Records contained in a dataset
────────────────────────────────────────

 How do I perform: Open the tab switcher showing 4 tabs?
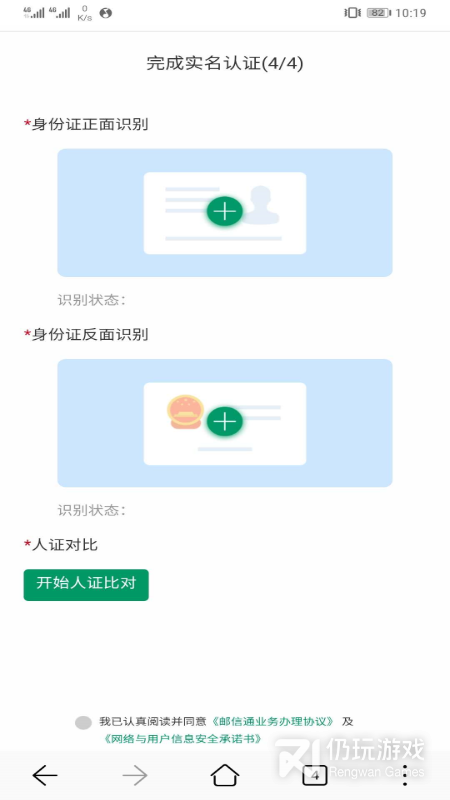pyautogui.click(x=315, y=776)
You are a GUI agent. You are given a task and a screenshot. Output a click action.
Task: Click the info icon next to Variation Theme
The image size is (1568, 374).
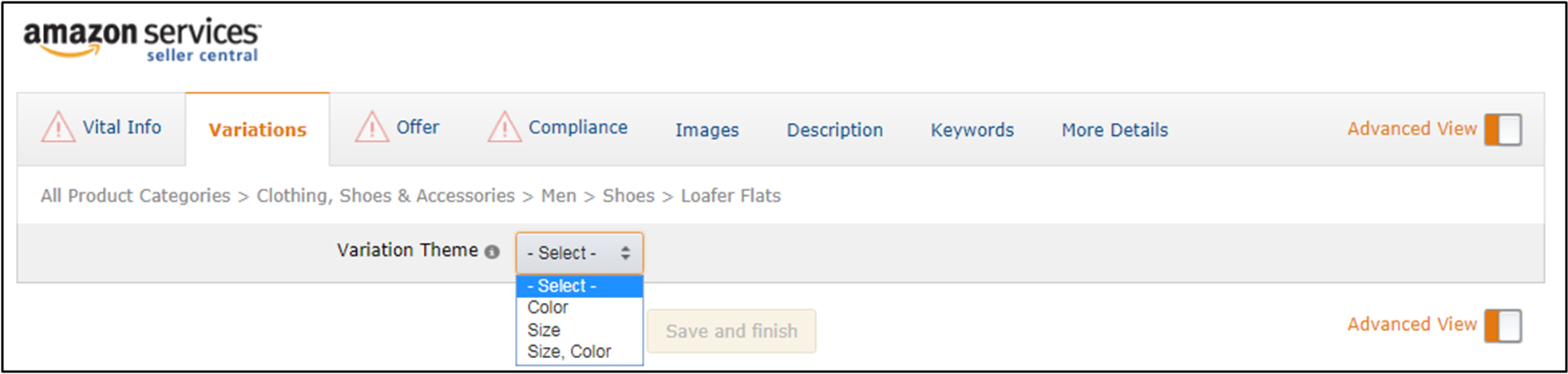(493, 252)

────────────────────────────────────────

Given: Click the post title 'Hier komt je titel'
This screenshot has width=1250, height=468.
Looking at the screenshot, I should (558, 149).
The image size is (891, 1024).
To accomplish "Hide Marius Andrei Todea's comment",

────────────────────────────────────────

* _Exercise_: Return a word-for-word copy of the lines above from the one holding "The image size is (891, 1024)." through the one holding "Marius Andrei Todea's", with both of them included and nothing besides.

* _Response area_:
The image size is (891, 1024).
To accomplish "Hide Marius Andrei Todea's comment",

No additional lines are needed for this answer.